Raporda yer alan sözlerin Türkiye’nin iştirak müzakereleri sürecinin geleceğini tartışmaya açmaya yönelik olduğuna işaret edilen açıklamada, bu sözlerin “vizyonsuzluk ve ahde vefa unsurundan sapma çabası” olduğu vurgulandı.
Açıklamada, iştirak müzakereleri sürecinde yaşanan duraksamanın, Türkiye’nin ıslahat iradesinin eksikliğinden yahut AB müktesebatını üstlenme yetersizliğinden değil, kimi çevrelerin en başından bu yana üyelik sürecini Türkiye aleyhinde siyasi istismar vesilesi olarak kullanmış olmasından kaynaklandığını en güzel AB kurumları ve AP üyelerinin bildiğinin altı çizildi.
AB üyeliğinin Türkiye için stratejik bir amaç olduğu ve tüm Avrupa ve ötesi için bir yarar olacağına dikkat çekilen açıklamada, şu tabirler kullanıldı:
“Ülkemiz bu gaye doğrultusunda çalışmalarını kararlılıkla sürdürecektir. AB tarafı, taahhütlerimizi yerine getirdiğimiz 18 Mart Türkiye-AB Mutabakatı kapsamında bilhassa göç konusunda gayretlerimizi telaffuzda takdir ederken, iştirak sürecinden göç iş birliğine kadar 18 Mart Mutabakatı’ndaki kendi taahhütlerini yerine getirme konusunda somut bir adım atamama kısır döngüsünden çıkmalıdır.

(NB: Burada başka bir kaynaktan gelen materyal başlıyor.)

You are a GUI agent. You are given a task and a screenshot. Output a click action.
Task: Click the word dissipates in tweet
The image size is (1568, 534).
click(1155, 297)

AB’ye aday ülke olarak, AP’den beklentimiz, Türkiye aleyhindeki temelsiz tezlerin ve körü körüne suçlamaların yer bulduğu platform olmak yerine, Türkiye ile ilgilerin nasıl geliştirilebileceği ile ülkemizin AB ile bütünleşme sürecine ne formda katkı sağlanabileceğine yönelik yapan çalışmalar yürütmesidir.”